> **Extracted text**
____

Commodities tycoon Anil Agarwal’s plans to delist Vedanta Ltd. from the stock exchanges received a nod from the regulator this week that it can go ahead with the move.
In May, Vedanta Ltd. informed the Indian bourses that its U.K. parent, Vedanta Resources, which Agarwal took private in 2018, wanted to buy all its stock held with public shareholders and delist the company from the exchanges. At the time, Vedanta Resources, which owned just over 50% of the India-listed Vedanta Ltd., had made an indicative price offer of 87.5 rupees ($1.2), which was a 9.9% premium on the previous day’s closing price. To acquire the 49.9% it did not own would cost Vedanta roughly $2.2 billion.
However, in the months since that offer was made, the company’s shares have shot up nearly 60% and the stock was trading at 139.55 rupees on the day the company received its regulatory green light. During the same period, the S&P BSE Metal index rose about 37%.
Could this stock surge derail Agarwal’s delisting plans?
The offer of 87.5 rupees is “a throwaway price,” says Sanjiv Bhasin, director of IIFL Securities. “The cycle has turned and metals are at a new high…Now the company has to realign its plans and decide if it wants to go ahead [which would require a higher offer price] or let go of the plans,” he adds.
The company didn’t respond to a request for comment.

____

> **Entries supplied**
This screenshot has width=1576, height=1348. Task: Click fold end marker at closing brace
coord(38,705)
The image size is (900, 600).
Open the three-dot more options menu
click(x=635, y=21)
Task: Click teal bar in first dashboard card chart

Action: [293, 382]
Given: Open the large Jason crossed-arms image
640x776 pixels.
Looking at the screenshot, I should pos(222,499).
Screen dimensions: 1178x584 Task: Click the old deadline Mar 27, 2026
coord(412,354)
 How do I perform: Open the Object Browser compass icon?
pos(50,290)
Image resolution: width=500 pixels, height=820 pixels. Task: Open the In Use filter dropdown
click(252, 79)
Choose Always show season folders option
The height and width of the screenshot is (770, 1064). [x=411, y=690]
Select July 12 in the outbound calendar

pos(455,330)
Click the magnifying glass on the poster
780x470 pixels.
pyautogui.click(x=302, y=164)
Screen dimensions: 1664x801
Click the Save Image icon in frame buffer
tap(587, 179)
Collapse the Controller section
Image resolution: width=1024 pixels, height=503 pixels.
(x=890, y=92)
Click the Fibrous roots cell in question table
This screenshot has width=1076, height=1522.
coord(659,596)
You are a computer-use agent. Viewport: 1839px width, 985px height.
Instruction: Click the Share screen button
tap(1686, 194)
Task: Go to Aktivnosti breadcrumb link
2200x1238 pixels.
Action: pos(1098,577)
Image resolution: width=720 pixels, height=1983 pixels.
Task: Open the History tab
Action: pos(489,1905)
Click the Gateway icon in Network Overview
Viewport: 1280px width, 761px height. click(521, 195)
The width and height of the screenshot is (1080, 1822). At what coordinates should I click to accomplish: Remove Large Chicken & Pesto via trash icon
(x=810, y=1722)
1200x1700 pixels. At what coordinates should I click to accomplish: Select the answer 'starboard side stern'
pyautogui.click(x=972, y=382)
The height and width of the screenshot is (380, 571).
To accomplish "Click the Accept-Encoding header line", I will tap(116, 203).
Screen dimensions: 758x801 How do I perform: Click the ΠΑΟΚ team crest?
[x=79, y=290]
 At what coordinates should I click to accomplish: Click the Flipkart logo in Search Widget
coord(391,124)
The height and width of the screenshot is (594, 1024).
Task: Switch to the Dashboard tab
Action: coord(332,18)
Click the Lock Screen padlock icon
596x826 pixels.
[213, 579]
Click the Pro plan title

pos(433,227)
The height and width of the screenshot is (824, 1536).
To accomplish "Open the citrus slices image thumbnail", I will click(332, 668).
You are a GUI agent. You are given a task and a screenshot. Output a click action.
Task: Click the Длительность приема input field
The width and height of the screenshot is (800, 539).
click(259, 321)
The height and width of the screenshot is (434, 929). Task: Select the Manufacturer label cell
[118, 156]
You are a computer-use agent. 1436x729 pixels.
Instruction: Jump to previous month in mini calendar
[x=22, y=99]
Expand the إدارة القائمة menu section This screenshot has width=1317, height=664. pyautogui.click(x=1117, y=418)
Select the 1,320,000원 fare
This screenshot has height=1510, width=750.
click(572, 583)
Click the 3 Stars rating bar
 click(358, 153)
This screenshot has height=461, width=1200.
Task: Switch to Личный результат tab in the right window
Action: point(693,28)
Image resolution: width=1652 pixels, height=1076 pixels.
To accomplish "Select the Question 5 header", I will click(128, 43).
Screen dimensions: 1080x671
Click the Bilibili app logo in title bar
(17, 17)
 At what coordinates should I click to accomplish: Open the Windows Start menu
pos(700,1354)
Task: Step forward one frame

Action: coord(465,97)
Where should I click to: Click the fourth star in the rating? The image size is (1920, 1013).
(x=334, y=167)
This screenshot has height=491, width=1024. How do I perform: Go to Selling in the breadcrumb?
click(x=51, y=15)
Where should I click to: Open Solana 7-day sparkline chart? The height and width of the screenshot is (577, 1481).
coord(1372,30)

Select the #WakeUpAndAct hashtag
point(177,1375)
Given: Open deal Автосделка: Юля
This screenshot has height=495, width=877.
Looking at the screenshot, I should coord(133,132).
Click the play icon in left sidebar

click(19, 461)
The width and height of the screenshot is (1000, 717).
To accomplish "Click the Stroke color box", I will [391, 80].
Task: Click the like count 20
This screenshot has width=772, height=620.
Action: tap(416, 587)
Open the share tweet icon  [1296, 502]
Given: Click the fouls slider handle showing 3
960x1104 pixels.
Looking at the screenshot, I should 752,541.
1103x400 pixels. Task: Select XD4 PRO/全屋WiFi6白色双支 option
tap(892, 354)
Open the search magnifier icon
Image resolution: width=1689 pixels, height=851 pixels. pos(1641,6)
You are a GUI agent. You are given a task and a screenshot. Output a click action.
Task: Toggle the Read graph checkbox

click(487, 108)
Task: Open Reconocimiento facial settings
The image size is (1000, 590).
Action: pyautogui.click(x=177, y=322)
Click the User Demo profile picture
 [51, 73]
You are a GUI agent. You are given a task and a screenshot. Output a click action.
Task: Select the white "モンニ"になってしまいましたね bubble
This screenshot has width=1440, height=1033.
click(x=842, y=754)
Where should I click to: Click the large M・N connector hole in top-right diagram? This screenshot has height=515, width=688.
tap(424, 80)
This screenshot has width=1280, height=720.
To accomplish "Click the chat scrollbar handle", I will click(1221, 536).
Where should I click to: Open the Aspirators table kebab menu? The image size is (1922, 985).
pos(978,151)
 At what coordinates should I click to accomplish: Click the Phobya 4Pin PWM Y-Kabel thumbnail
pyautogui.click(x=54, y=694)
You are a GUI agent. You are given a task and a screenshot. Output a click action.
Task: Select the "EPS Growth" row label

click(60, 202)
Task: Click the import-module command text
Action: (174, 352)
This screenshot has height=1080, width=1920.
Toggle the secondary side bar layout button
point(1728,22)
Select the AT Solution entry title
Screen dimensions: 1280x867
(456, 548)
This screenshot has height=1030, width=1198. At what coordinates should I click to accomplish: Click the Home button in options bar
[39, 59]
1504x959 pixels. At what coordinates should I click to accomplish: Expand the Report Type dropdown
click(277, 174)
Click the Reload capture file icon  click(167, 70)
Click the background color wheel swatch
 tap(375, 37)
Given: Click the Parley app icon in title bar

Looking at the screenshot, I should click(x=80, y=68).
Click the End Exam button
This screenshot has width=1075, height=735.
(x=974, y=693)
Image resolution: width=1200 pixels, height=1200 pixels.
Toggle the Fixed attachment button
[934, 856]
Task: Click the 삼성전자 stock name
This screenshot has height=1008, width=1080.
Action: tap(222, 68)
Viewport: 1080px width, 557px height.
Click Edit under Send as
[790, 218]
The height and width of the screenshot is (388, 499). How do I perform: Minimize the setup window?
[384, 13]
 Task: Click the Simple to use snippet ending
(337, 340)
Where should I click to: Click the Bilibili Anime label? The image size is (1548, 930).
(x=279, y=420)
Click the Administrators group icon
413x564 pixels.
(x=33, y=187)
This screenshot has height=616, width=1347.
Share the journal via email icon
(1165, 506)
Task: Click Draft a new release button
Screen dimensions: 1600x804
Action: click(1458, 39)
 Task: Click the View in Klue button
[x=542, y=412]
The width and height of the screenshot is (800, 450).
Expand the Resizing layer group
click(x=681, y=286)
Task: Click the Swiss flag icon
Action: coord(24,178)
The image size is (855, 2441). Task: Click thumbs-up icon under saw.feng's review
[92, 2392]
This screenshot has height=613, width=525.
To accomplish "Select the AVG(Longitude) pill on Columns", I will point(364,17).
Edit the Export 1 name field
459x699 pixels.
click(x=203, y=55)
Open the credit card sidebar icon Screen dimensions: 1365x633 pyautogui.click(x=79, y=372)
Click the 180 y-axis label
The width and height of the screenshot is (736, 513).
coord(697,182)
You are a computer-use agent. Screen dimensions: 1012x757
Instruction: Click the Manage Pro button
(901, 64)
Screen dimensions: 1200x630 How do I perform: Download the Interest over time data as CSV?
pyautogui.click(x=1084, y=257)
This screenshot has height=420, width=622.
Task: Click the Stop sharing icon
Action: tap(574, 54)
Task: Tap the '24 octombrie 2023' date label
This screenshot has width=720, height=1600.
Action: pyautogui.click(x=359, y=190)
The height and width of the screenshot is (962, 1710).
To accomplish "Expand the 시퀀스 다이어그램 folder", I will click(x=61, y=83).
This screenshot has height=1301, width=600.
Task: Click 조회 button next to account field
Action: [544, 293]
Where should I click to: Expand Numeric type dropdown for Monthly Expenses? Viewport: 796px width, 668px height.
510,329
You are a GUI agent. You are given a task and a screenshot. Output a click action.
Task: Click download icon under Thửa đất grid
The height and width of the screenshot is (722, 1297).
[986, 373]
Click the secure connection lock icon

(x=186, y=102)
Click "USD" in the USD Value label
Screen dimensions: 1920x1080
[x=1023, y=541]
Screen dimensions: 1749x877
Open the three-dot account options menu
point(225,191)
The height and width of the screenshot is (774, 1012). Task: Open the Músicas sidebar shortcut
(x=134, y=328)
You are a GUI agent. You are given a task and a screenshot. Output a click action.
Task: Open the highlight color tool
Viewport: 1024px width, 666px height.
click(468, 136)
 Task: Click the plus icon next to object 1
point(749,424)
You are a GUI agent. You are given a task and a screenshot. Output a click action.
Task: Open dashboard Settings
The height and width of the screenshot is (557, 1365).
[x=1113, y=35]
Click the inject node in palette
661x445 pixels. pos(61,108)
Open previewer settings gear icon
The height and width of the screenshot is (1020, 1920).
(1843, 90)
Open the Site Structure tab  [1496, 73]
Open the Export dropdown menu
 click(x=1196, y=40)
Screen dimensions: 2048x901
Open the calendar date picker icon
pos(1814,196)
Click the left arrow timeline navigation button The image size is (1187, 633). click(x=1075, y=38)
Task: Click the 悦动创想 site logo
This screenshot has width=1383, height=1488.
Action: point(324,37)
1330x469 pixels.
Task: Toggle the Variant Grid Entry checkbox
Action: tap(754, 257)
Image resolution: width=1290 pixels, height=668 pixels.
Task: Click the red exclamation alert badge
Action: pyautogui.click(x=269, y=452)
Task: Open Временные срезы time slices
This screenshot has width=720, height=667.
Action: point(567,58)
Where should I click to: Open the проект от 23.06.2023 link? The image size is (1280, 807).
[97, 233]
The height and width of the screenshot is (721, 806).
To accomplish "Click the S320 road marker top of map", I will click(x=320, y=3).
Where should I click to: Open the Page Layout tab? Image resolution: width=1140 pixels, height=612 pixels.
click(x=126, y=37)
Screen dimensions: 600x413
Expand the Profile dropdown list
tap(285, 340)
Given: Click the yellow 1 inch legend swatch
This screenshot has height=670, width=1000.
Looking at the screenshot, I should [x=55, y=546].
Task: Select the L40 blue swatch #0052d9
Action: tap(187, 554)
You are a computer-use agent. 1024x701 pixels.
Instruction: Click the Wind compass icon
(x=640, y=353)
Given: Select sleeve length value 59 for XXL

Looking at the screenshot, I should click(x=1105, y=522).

____

> **Problem to work on**
Continue the article about Vedanta's delisting plans from its last sentence onward.

> **Response box**
In its May statement, Vedanta had explained that the delisting was in line with the process of “corporate simplification” that it had been pursing for several years. Various mining businesses had been merged in 2012 into Sesa Sterlite, which was renamed Vedanta Ltd., followed by the merger of oil and gas unit Cairn India with Vedanta Ltd. in 2017 in a $2.3 billion deal. This was followed by the delisting of holding outfit Vedanta Resources from the London Stock Exchange in 2018.
Delisting the Indian unit, as per the May statement, “is the next logical step in this simplification process” aimed at giving the group more operational and financial flexibility. It would also provide public shareholders “an opportunity to realize immediate and certain value for their shares at a time of elevated market volatility.”
At the time of its announcement, Vedanta was still reeling from a slowdown in business caused both by the ongoing pandemic as well as from a global slowdown even before Covid-19 hit.
For the year ended March 2020 it reported a loss of 66,640 million rupees (after an exceptional item) on revenues of 835,450 million rupees. For that same period, the company also reported net debt of 212,730 million rupees. Its parent Vedanta Resources reported gross debt of $15 billion and net debt of $9.5 billion. Taking both into account, Fitch unit India Ratings & Research in May downgraded the listed company’s long term issuer rating to AA- from AA and gave it a negative outlook.
But commodity prices have rallied since then—largely driven by an uptick in demand in China. This casts some doubt on whether Agarwal can pull off this delisting at the original offer price.
Vedanta had to sweeten its offer to shareholders to conclude the Cairn India merger and it’s possible it may have to go the same route here as well. Since it announced its plans to delist, Vedanta Resources has raised $3.15 billion in bank loans and bonds, which gives it financial leeway to increase the delisting price.
Agarwal, who has a net worth of $3.4 billion, built his London-headquartered oil-to-metals conglomerate out of a tiny scrap metal business with some shrewd moves. The proposed delisting will test his mettle with investors.